The whole idea of the bombing seemed somewhat surreal. I don't think I am used to the idea of terrorist acts on our shores yet. There are countries (Israel springs to mind) where dealing with this has gone on so long that one suspects they must have developed a different mindset surrounding this. I am still in the shock stage when such things happen in the USA. I remember getting updates on the situation, checking with friends that they were all okay, and then mostly shielding the kids who were that much younger. KC had his party and it felt odd to be doing that, knowing that 50 or so miles away, some people's lives and dreams had been ripped apart.

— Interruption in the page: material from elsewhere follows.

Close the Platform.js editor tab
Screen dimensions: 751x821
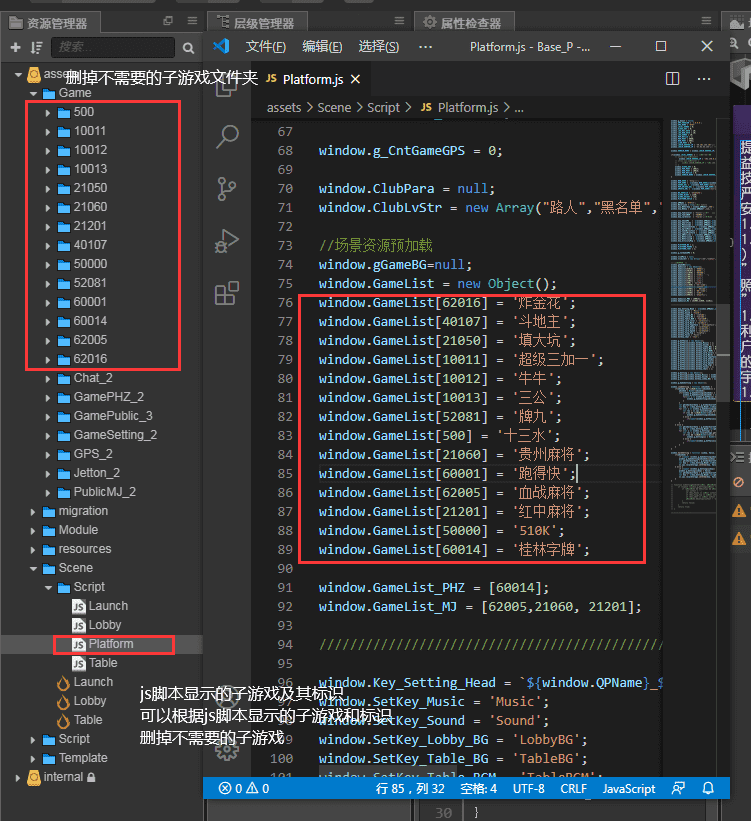pyautogui.click(x=354, y=79)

I was relieved that the bomber was caught (well, the younger brother, the elder dying when his brother ran him over). I expected a guilty verdict and was not surprised at the outcome yesterday. But what I was not ready for was the virulant diatribes on social media. People who said not only should he get the death penalty, but he should be killed slowly and inhumanely. So much hatred spewed across my computer screen from so many sources that I shut off my computer for the night.
I am not a pacifist. I do support the death penalty. But there are things to remember. This is a relatively young person who I do think was very emotionally swayed by his revered and charismatic older brother. Even if we decide that the death penalty is what he must have, can we not also remember that he is someone's child. He was once a promising student, a friend, an athlete? Choices have consequences and I am not diminishing that. But the flood of hatred that came forth made me feel that we as a society were perpetuating the hatred of that horrible act.
If I had been in Boston that day and it had been my child who was killed, I don't know how I would feel. My kids are my life. But I hope that I would remember that what I love best about my kids are their loving giving spirits and that it would dishonor those spirits to react with hatred and virulence.
There is a line between justice and retaliation and last night on social media the line was crossed for me.